As Houthis Vow to Fight On, U.S. Prepares for Indefinite Campaign

Salwan Georges/The Washington Post
President Biden speaks with the media before boarding Marine One outside the White House on Thursday.

The Biden administration is crafting plans for a sustained military campaign targeting the Houthis in Yemen after 10 days of strikes failed to halt the group’s attacks on maritime commerce, stoking concern among some officials that an open-ended operation could derail the war-ravaged country’s fragile peace and pull Washington into another unpredictable Middle Eastern conflict.

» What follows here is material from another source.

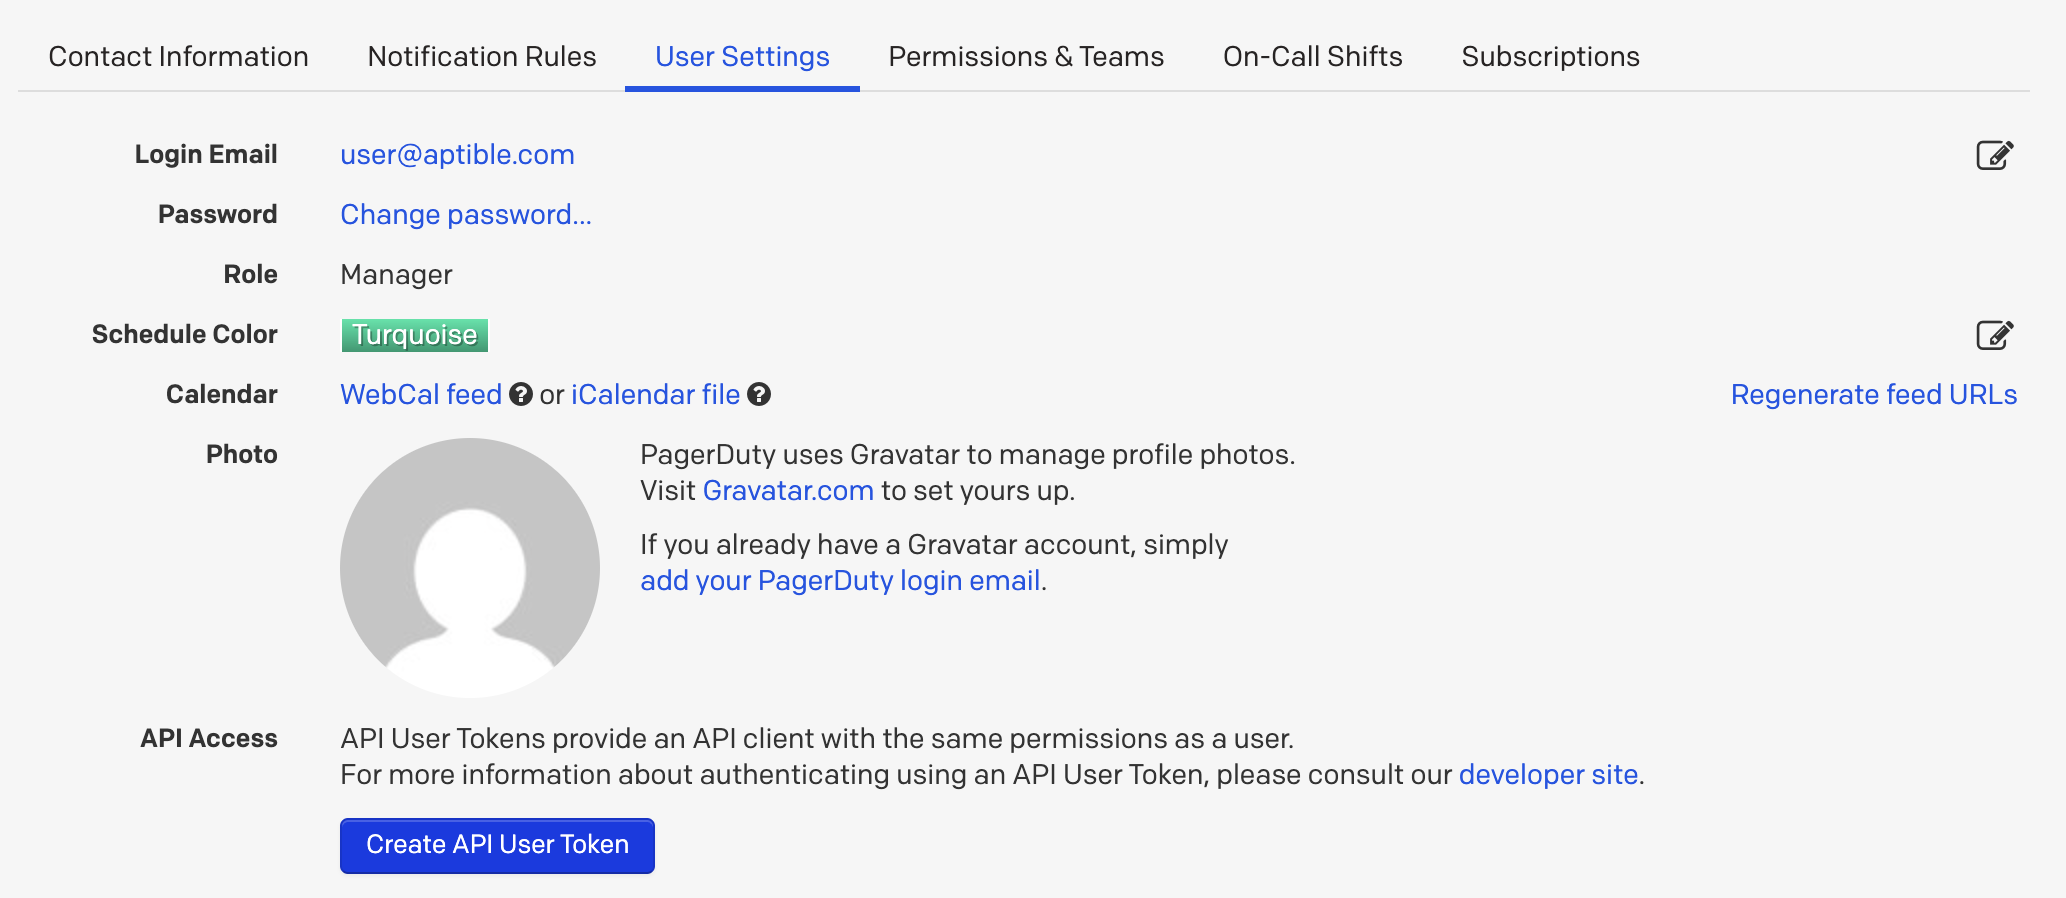Click Regenerate feed URLs
This screenshot has width=2066, height=898.
(x=1873, y=395)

The White House convened senior officials on Wednesday to discuss options for the way ahead in the administration’s evolving response to the Iranian-backed movement, which has vowed to continue attacking ships off the Arabian peninsula despite near-daily operations to destroy Houthi radars, missiles and drones. On Saturday, U.S. Central Command announced its latest strike, on an anti-ship missile that was prepared for launch.

The deepening cycle of violence is a setback to President Biden’s goal of stemming spillover hostilities triggered by Israel’s war against Hamas in the Gaza Strip. Underscoring the threat, Iran on Saturday blamed Israel for a strike on the Syrian capital, Damascus, that killed five Iranian military advisers. The Israeli military declined to comment. In Iraq, an attack on Ain al-Asad air base, which hosts Iraqi and U.S. troops, left one Iraqi soldier seriously injured, according to a Defense Department official. An Iran-linked faction there said it was responsible.

The Houthis, one powerful faction in Yemen’s long-running civil war, have framed their campaign, which has included more than 30 missile and drone attacks on commercial and naval vessels since November, as a means of pressuring Israel, bolstering their standing amid widespread regional opposition to the Jewish state. The quickly expanding U.S. response likewise risks pulling Biden into another volatile campaign in a region that has repeatedly mired down the American military, potentially undermining his attempt to refocus U.S. foreign policy on Russia and China.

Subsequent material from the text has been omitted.